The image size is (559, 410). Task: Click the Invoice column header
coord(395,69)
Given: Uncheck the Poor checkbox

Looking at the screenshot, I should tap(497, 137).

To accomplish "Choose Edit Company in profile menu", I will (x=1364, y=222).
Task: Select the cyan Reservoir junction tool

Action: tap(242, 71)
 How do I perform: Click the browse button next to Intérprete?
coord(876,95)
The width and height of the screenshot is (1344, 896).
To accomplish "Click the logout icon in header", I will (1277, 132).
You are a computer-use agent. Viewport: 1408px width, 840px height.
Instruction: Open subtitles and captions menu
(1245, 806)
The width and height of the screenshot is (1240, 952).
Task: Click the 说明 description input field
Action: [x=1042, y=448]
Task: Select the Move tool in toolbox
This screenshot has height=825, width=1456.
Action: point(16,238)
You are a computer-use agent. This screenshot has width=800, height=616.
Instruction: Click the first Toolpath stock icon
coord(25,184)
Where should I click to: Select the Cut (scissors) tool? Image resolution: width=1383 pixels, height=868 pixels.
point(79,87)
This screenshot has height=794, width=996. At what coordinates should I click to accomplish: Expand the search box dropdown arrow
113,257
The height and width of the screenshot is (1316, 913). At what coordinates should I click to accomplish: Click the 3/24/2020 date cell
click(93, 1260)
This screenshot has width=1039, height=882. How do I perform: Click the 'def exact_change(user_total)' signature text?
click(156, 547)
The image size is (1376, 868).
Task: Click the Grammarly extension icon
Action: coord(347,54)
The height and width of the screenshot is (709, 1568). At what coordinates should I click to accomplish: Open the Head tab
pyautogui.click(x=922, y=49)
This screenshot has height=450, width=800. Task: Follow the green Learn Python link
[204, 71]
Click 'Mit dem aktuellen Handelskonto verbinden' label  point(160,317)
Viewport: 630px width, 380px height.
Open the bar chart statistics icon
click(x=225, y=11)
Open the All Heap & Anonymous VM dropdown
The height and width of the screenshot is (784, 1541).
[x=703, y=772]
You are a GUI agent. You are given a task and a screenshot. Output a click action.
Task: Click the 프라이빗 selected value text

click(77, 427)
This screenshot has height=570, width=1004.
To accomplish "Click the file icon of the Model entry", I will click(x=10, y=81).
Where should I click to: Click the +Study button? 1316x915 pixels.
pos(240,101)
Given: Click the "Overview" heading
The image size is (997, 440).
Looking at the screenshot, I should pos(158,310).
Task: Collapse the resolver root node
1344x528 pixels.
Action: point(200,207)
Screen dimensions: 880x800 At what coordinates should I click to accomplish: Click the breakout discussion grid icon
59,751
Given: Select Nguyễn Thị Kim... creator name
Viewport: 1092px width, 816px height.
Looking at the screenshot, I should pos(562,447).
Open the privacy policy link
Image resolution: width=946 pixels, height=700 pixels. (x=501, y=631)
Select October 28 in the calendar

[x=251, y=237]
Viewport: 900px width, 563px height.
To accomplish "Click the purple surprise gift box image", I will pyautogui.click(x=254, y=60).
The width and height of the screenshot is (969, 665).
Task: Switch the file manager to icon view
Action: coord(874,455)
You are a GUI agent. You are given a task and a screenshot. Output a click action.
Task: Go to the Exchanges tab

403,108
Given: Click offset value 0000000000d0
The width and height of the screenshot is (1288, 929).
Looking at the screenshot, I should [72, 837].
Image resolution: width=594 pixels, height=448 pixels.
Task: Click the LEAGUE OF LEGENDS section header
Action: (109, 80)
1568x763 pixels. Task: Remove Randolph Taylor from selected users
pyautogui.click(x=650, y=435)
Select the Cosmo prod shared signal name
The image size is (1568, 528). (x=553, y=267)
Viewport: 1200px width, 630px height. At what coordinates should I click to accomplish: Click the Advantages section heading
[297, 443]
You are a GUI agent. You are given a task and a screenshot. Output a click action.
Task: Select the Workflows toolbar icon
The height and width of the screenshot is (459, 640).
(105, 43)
---+---
* **Exercise instructions**: Reproduce all of the data above line for line, without any changes.

* **Right answer**:
The image size is (559, 410). Task: Click the Invoice column header
coord(395,69)
Given: Uncheck the Poor checkbox

Looking at the screenshot, I should tap(497, 137).

To accomplish "Choose Edit Company in profile menu", I will (x=1364, y=222).
Task: Select the cyan Reservoir junction tool

Action: tap(242, 71)
 How do I perform: Click the browse button next to Intérprete?
coord(876,95)
The width and height of the screenshot is (1344, 896).
To accomplish "Click the logout icon in header", I will (1277, 132).
You are a computer-use agent. Viewport: 1408px width, 840px height.
Instruction: Open subtitles and captions menu
(1245, 806)
The width and height of the screenshot is (1240, 952).
Task: Click the 说明 description input field
Action: [x=1042, y=448]
Task: Select the Move tool in toolbox
This screenshot has height=825, width=1456.
Action: point(16,238)
You are a computer-use agent. This screenshot has width=800, height=616.
Instruction: Click the first Toolpath stock icon
coord(25,184)
Where should I click to: Select the Cut (scissors) tool? Image resolution: width=1383 pixels, height=868 pixels.
point(79,87)
This screenshot has height=794, width=996. At what coordinates should I click to accomplish: Expand the search box dropdown arrow
113,257
The height and width of the screenshot is (1316, 913). At what coordinates should I click to accomplish: Click the 3/24/2020 date cell
click(93, 1260)
This screenshot has width=1039, height=882. How do I perform: Click the 'def exact_change(user_total)' signature text?
click(156, 547)
The image size is (1376, 868).
Task: Click the Grammarly extension icon
Action: coord(347,54)
The height and width of the screenshot is (709, 1568). At what coordinates should I click to accomplish: Open the Head tab
pyautogui.click(x=922, y=49)
This screenshot has height=450, width=800. Task: Follow the green Learn Python link
[204, 71]
Click 'Mit dem aktuellen Handelskonto verbinden' label  point(160,317)
Viewport: 630px width, 380px height.
Open the bar chart statistics icon
click(x=225, y=11)
Open the All Heap & Anonymous VM dropdown
The height and width of the screenshot is (784, 1541).
[x=703, y=772]
You are a GUI agent. You are given a task and a screenshot. Output a click action.
Task: Click the 프라이빗 selected value text

click(77, 427)
This screenshot has height=570, width=1004.
To accomplish "Click the file icon of the Model entry", I will click(x=10, y=81).
Where should I click to: Click the +Study button? 1316x915 pixels.
pos(240,101)
Given: Click the "Overview" heading
The image size is (997, 440).
Looking at the screenshot, I should pos(158,310).
Task: Collapse the resolver root node
1344x528 pixels.
Action: point(200,207)
Screen dimensions: 880x800 At what coordinates should I click to accomplish: Click the breakout discussion grid icon
59,751
Given: Select Nguyễn Thị Kim... creator name
Viewport: 1092px width, 816px height.
Looking at the screenshot, I should pos(562,447).
Open the privacy policy link
Image resolution: width=946 pixels, height=700 pixels. (x=501, y=631)
Select October 28 in the calendar

[x=251, y=237]
Viewport: 900px width, 563px height.
To accomplish "Click the purple surprise gift box image", I will pyautogui.click(x=254, y=60).
The width and height of the screenshot is (969, 665).
Task: Switch the file manager to icon view
Action: coord(874,455)
You are a GUI agent. You are given a task and a screenshot. Output a click action.
Task: Go to the Exchanges tab

403,108
Given: Click offset value 0000000000d0
The width and height of the screenshot is (1288, 929).
Looking at the screenshot, I should [72, 837].
Image resolution: width=594 pixels, height=448 pixels.
Task: Click the LEAGUE OF LEGENDS section header
Action: (109, 80)
1568x763 pixels. Task: Remove Randolph Taylor from selected users
pyautogui.click(x=650, y=435)
Select the Cosmo prod shared signal name
The image size is (1568, 528). (x=553, y=267)
Viewport: 1200px width, 630px height. At what coordinates should I click to accomplish: Click the Advantages section heading
[297, 443]
You are a GUI agent. You are given a task and a screenshot. Output a click action.
Task: Select the Workflows toolbar icon
The height and width of the screenshot is (459, 640).
(105, 43)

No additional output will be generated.